Some wallets use a “seed phrase,” also known as a “secret recovery phrase,” to unlock the wallet. If you choose MetaMask‘s non-custodial cryptocurrency wallet, a string of random words will be assigned to the user and used to unlock the funds. The private key is hidden within the software behind this user-friendly string of words.
Alternatively, if you choose a wallet from a centralized platform such as Binance and Coinbase, the company will hold the private key on behalf of the user. In this sense, the wallet provider controls the funds on behalf of the user.
Public and private keys and the digital signature of crypto transactions
These public and private keys are primarily used to sign crypto transactions. This digital signature is used to verify the authenticity of the transaction on the relevant Blockchain.
Here are the steps involved in a transaction on the Blockchain:
- A transaction is encrypted using a public key. The transaction can only be decrypted by the accompanying private key;
- Next, the transaction is signed using the private key, which shows that the transaction has not been modified. The digital signature is generated by combining the private key with the data sent in the transaction;
- The transaction can be verified as authentic using the accompanying public key.
The user digitally signs a transaction to prove that he or she is the owner of the funds. Nodes check and authenticate transactions automatically. Any transaction that is not authenticated is rejected by the network.
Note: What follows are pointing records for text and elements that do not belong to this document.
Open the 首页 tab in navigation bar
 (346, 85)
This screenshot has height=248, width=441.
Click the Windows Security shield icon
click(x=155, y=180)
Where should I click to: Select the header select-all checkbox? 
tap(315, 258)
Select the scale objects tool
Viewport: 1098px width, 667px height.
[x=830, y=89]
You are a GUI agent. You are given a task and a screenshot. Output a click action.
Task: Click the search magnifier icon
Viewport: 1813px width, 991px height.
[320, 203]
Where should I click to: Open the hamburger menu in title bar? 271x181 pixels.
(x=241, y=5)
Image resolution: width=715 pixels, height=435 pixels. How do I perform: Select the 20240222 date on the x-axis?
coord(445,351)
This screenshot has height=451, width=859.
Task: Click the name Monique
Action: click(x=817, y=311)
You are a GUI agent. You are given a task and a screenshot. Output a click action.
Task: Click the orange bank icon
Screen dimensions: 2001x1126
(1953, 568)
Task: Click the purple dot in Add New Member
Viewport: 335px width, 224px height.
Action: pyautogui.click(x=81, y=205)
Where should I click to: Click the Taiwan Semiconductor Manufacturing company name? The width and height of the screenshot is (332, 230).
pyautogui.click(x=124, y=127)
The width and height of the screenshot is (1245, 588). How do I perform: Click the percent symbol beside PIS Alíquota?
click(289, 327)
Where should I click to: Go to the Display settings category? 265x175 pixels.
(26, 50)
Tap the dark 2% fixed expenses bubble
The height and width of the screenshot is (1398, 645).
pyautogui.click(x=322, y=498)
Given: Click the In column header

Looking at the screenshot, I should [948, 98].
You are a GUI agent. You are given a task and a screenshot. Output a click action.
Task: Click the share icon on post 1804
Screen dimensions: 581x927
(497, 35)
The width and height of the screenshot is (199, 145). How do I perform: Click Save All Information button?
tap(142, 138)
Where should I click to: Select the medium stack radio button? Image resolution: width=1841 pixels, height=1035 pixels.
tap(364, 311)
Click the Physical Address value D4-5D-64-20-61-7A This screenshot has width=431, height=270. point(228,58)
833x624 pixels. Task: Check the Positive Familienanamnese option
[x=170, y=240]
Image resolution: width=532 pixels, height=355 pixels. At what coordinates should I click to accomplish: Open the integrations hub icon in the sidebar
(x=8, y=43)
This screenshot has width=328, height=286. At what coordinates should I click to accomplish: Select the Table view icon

A transaction that is authenticated and mined on the blockchain is irreversible.
The story of Stefan Thomas and his IronKey
Public and private keys are a fundamental part of the crypto world. The story of Stefan Thomas and his IronKey, is a testament to this.
Thomas is a computer developer who risks losing 220 million in Bitcoin because he lost the password to his IronKey encrypted storage device, on which he saved the private keys of his wallets.
Basically, the developer apparently no longer knows how to access his wallets precisely because his IronKey with everything stored in it keeps the stuff secured. Indeed, secure even from him, as he no longer remembers his password.
Ironically, it is also the case that the IronKey only allows the user to enter a password 10 times, after which it becomes inaccessible. By the time the story was shared, Thomas had already attempted to log in 8 times and got the password wrong.
This story suggests that using IronKey is also not an appropriate storage mode for private keys. Rather, the idea is to keep the seed phrase or private key saved on sheets of paper, easily retrieved by at least its master.